_RECORDS PROVIDED:_

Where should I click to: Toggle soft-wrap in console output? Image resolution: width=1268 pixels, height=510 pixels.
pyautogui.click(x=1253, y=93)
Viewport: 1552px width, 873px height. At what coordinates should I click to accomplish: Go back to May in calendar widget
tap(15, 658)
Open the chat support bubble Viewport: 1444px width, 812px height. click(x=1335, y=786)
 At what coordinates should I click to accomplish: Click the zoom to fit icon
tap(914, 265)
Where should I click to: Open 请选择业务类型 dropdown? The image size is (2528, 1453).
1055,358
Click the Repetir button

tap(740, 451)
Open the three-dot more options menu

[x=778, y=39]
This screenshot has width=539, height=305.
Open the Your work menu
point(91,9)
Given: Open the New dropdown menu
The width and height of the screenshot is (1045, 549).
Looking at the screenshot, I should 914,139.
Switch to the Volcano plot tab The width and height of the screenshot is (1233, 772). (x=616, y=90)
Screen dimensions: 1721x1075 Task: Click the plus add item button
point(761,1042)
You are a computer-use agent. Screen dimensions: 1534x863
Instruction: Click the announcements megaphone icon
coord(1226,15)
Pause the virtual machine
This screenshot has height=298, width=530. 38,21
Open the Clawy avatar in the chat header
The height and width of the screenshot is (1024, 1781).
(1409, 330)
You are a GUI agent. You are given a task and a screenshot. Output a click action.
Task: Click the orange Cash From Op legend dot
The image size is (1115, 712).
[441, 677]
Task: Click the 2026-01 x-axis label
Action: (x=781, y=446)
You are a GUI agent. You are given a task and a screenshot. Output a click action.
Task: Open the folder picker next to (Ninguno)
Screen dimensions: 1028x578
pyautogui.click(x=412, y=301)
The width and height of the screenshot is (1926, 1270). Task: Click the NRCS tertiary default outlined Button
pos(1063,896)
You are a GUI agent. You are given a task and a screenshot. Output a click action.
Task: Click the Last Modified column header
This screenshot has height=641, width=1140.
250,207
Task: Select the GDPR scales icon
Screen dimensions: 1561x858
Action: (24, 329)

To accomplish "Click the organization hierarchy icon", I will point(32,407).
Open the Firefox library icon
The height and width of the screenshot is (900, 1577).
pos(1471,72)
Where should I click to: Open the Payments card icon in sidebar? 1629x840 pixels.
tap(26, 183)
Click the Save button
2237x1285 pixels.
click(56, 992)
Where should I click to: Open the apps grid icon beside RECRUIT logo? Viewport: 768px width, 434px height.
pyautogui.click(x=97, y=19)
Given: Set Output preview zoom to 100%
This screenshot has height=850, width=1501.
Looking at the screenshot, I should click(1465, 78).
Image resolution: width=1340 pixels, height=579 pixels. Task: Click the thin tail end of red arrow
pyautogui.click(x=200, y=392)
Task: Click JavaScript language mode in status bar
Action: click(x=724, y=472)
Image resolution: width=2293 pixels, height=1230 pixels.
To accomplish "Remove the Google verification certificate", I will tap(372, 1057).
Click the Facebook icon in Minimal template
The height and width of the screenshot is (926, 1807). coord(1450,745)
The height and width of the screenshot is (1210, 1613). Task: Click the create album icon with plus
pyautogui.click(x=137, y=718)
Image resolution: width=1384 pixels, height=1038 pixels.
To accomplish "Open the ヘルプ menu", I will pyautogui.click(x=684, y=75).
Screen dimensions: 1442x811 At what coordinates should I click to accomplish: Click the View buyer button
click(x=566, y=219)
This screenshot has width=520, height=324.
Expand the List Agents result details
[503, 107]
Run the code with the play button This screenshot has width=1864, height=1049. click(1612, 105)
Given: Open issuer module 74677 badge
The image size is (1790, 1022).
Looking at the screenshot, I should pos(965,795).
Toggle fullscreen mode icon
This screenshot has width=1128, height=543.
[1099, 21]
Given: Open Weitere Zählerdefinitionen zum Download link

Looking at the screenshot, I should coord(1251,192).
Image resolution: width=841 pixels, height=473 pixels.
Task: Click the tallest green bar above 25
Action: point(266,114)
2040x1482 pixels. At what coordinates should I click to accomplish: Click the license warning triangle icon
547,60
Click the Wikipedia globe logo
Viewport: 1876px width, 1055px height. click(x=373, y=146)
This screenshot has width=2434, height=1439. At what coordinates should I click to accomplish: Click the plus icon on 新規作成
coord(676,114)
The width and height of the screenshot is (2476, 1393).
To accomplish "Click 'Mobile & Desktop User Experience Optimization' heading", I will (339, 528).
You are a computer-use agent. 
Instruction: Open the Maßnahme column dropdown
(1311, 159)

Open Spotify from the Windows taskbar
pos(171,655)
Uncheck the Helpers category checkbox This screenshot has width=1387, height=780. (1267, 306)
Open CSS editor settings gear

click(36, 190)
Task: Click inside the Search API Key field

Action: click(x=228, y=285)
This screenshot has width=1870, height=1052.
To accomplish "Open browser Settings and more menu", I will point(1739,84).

_WORK REQUEST:_ Without changing a word, restate the whole listing.

_SOLUTION TO THE PROBLEM:_
Where should I click to: Toggle soft-wrap in console output? Image resolution: width=1268 pixels, height=510 pixels.
pyautogui.click(x=1253, y=93)
Viewport: 1552px width, 873px height. At what coordinates should I click to accomplish: Go back to May in calendar widget
tap(15, 658)
Open the chat support bubble Viewport: 1444px width, 812px height. click(x=1335, y=786)
 At what coordinates should I click to accomplish: Click the zoom to fit icon
tap(914, 265)
Where should I click to: Open 请选择业务类型 dropdown? The image size is (2528, 1453).
1055,358
Click the Repetir button

tap(740, 451)
Open the three-dot more options menu

[x=778, y=39]
This screenshot has width=539, height=305.
Open the Your work menu
point(91,9)
Given: Open the New dropdown menu
The width and height of the screenshot is (1045, 549).
Looking at the screenshot, I should 914,139.
Switch to the Volcano plot tab The width and height of the screenshot is (1233, 772). (x=616, y=90)
Screen dimensions: 1721x1075 Task: Click the plus add item button
point(761,1042)
You are a computer-use agent. Screen dimensions: 1534x863
Instruction: Click the announcements megaphone icon
coord(1226,15)
Pause the virtual machine
This screenshot has height=298, width=530. 38,21
Open the Clawy avatar in the chat header
The height and width of the screenshot is (1024, 1781).
(1409, 330)
You are a GUI agent. You are given a task and a screenshot. Output a click action.
Task: Click the orange Cash From Op legend dot
The image size is (1115, 712).
[441, 677]
Task: Click the 2026-01 x-axis label
Action: (x=781, y=446)
You are a GUI agent. You are given a task and a screenshot. Output a click action.
Task: Open the folder picker next to (Ninguno)
Screen dimensions: 1028x578
pyautogui.click(x=412, y=301)
The width and height of the screenshot is (1926, 1270). Task: Click the NRCS tertiary default outlined Button
pos(1063,896)
You are a GUI agent. You are given a task and a screenshot. Output a click action.
Task: Click the Last Modified column header
This screenshot has height=641, width=1140.
250,207
Task: Select the GDPR scales icon
Screen dimensions: 1561x858
Action: (24, 329)

To accomplish "Click the organization hierarchy icon", I will point(32,407).
Open the Firefox library icon
The height and width of the screenshot is (900, 1577).
pos(1471,72)
Where should I click to: Open the Payments card icon in sidebar? 1629x840 pixels.
tap(26, 183)
Click the Save button
2237x1285 pixels.
click(56, 992)
Where should I click to: Open the apps grid icon beside RECRUIT logo? Viewport: 768px width, 434px height.
pyautogui.click(x=97, y=19)
Given: Set Output preview zoom to 100%
This screenshot has height=850, width=1501.
Looking at the screenshot, I should click(1465, 78).
Image resolution: width=1340 pixels, height=579 pixels. Task: Click the thin tail end of red arrow
pyautogui.click(x=200, y=392)
Task: Click JavaScript language mode in status bar
Action: click(x=724, y=472)
Image resolution: width=2293 pixels, height=1230 pixels.
To accomplish "Remove the Google verification certificate", I will tap(372, 1057).
Click the Facebook icon in Minimal template
The height and width of the screenshot is (926, 1807). coord(1450,745)
The height and width of the screenshot is (1210, 1613). Task: Click the create album icon with plus
pyautogui.click(x=137, y=718)
Image resolution: width=1384 pixels, height=1038 pixels.
To accomplish "Open the ヘルプ menu", I will pyautogui.click(x=684, y=75).
Screen dimensions: 1442x811 At what coordinates should I click to accomplish: Click the View buyer button
click(x=566, y=219)
This screenshot has width=520, height=324.
Expand the List Agents result details
[503, 107]
Run the code with the play button This screenshot has width=1864, height=1049. click(1612, 105)
Given: Open issuer module 74677 badge
The image size is (1790, 1022).
Looking at the screenshot, I should pos(965,795).
Toggle fullscreen mode icon
This screenshot has width=1128, height=543.
[1099, 21]
Given: Open Weitere Zählerdefinitionen zum Download link

Looking at the screenshot, I should coord(1251,192).
Image resolution: width=841 pixels, height=473 pixels.
Task: Click the tallest green bar above 25
Action: point(266,114)
2040x1482 pixels. At what coordinates should I click to accomplish: Click the license warning triangle icon
547,60
Click the Wikipedia globe logo
Viewport: 1876px width, 1055px height. click(x=373, y=146)
This screenshot has width=2434, height=1439. At what coordinates should I click to accomplish: Click the plus icon on 新規作成
coord(676,114)
The width and height of the screenshot is (2476, 1393).
To accomplish "Click 'Mobile & Desktop User Experience Optimization' heading", I will (339, 528).
You are a computer-use agent. 
Instruction: Open the Maßnahme column dropdown
(1311, 159)

Open Spotify from the Windows taskbar
pos(171,655)
Uncheck the Helpers category checkbox This screenshot has width=1387, height=780. (1267, 306)
Open CSS editor settings gear

click(36, 190)
Task: Click inside the Search API Key field

Action: click(x=228, y=285)
This screenshot has width=1870, height=1052.
To accomplish "Open browser Settings and more menu", I will point(1739,84).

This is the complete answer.